Patients with hepatocellular carcinoma (HCC) that was related to hepatitis B virus (HBV) infection were found to have more advanced clinicopathologic features and worse outcomes compared with those with hepatitis C virus (HCV)-related HCC, according to a retrospective analysis conducted on historical data from patients treated at the MD Anderson Cancer Center.

"Hepatitis B HCC patients tended to have shorter overall survival and time to progression regardless of systemic therapy, although the difference was not statistically significant," Marc Uemura, MD, MBA, fellow, hematology and medical oncology, MD Anderson Cancer Center, said during a presentation of the results at the 2015 ASCO Annual Meeting.

In the study, single institution medical records for 815 patients with viral-related HCC from 1992 to 2011 were reviewed. HCV was present in 472 patients (58%), while HBV was seen in 343 individuals (42%). Viral status was confirmed by serology.

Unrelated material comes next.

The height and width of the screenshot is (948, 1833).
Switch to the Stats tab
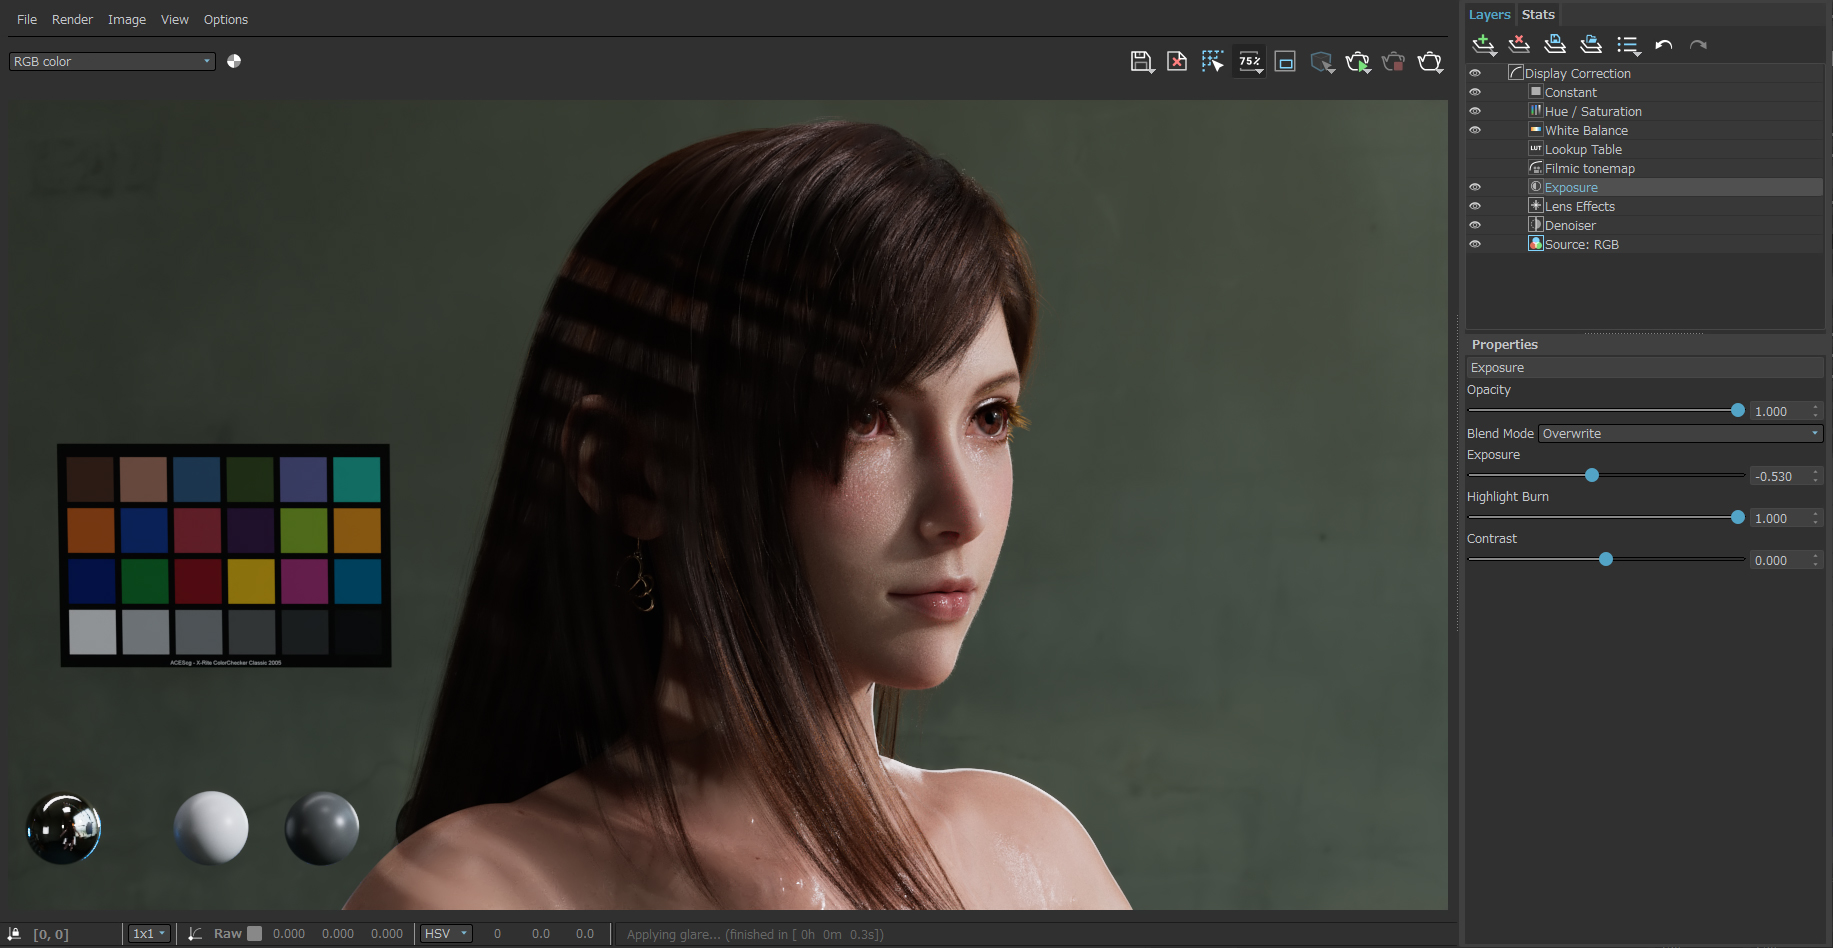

A number of clinical and pathologic differences were seen between the two groups of patients. Those in the HBV versus HCV arm, respectively, were younger (57.4 vs 61.3 years;P<.001), had poorly differentiated tumors (26.5% vs 18.8%;P= .001), a higher incidence of portal thrombosis (35.7% vs 30.2%;P= .05), larger tumors (>5cm; 49.4% vs 35.2%;P= .02), higher tumor volume (>50%; 42.9% vs 26.6%;P< .001), and lower levels of underlying cirrhosis (59.5% vs 86%;P<.001).

Other lifestyle factors varied between the two arms. Compared with the HBV group, those with HCV-related HCC had a higher coincidence of smoking (73% vs 56.4%;P<.001), alcohol consumption (70.1% vs 49.3%;P<.001), and type 2 diabetes (23.5% vs 18.3%;P= .05).

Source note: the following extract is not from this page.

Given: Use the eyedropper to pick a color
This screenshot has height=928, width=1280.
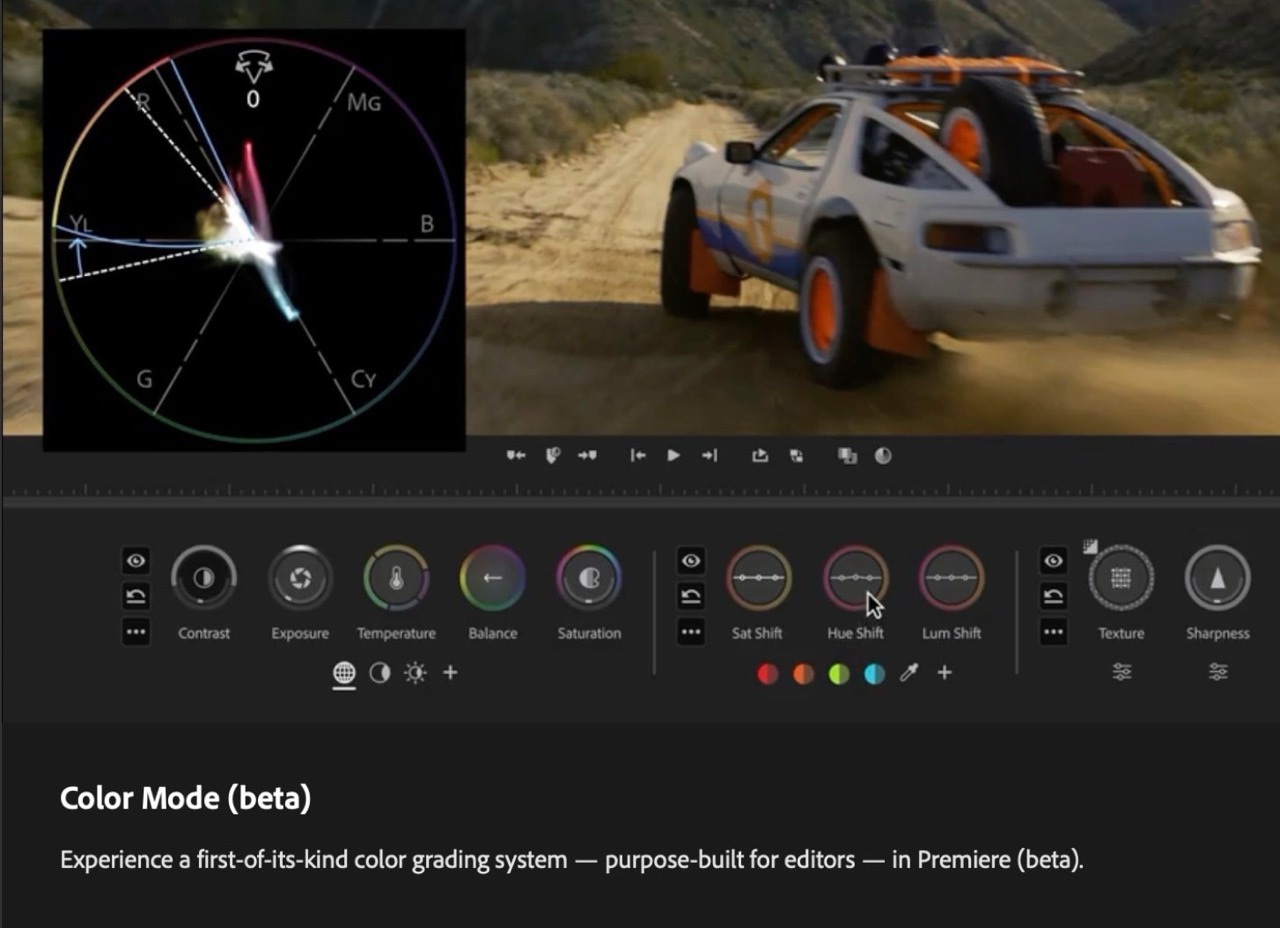Looking at the screenshot, I should click(909, 673).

In terms of therapy and biomarker differences, more patients in the HBV arm had received systemic therapy (36.9% vs 27.5%;P<.001); however, more patients with HCV were treated locally (27.5% vs 17.6%;P<.001). AFP levels in the HBV arm were 55,708 IU/mL (±10,950) compared with 17,894 IU/mL (±4,662) in the HCV arm (P<.001).

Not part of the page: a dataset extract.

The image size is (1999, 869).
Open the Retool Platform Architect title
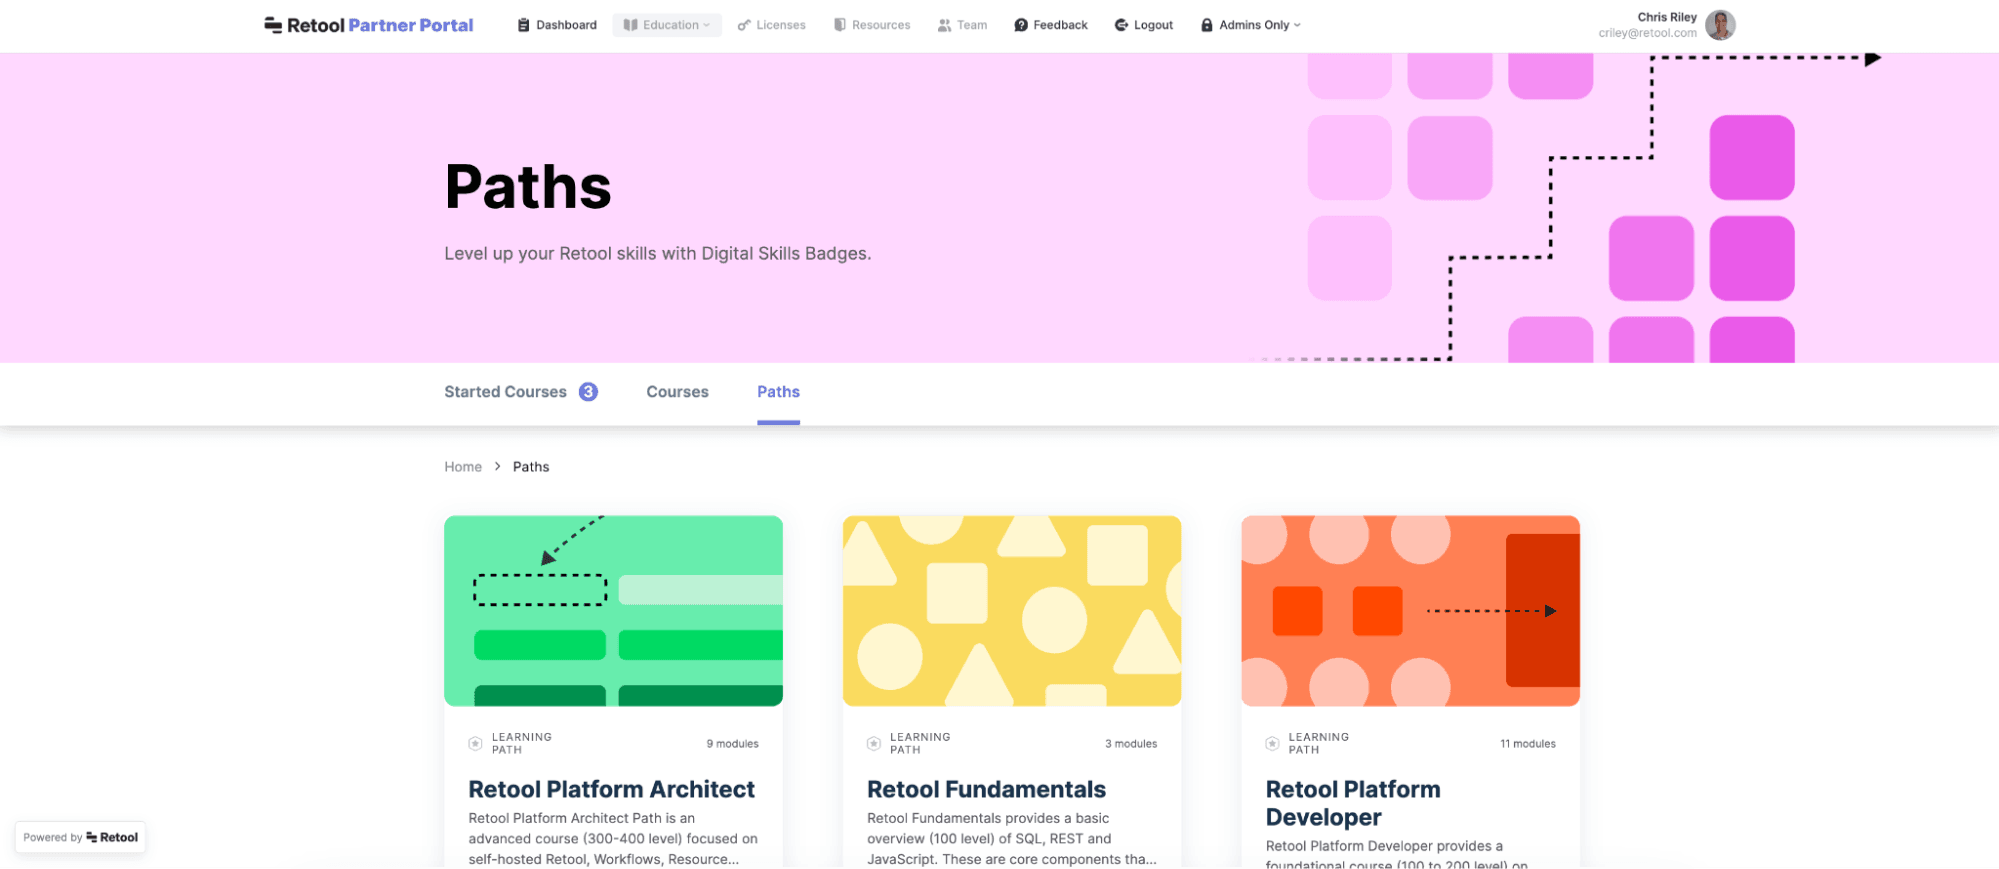pos(611,790)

A trend toward better overall survival (OS) was seen in the HCV arm versus HBV; however, this was not statistically significant (P= .9). In the HCV arm, the median OS was 10.9 versus 9.3 months in the HBV arm. Similarities in OS held up across treatment modalities, with a trend favoring improved survival seen in HBV patients treated with ablation (27.3 vs 32.5 months;P= .1).

"Across all of these categorical groups, the hepatitis B patients tended to do a little worse than the hepatitis C patients in terms of overall survival," Uemura observed.

For time to progression (TTP), sorafenib was the only treatment that led to a significant difference between the two groups. In the HCV arm sorafenib showed a 7.6-month TTP compared with 3.8 months in the HBV arm (P= .04).

"Our results suggest the need for HCC stratification based on hepatitis status in clinical. However, multi-institutional prospective validation studies are warranted," Uemura concluded.

Uemura MI, Kaseb AO, Abdel-Wahab R, et al. Hepatitis B- and C-associated hepatocellular carcinoma in a large US cancer center: Do clinicopathologic features or patient outcomes differ by the potentially causative viruses? J Clin Oncol. 2015;33 (suppl; abstr 4011).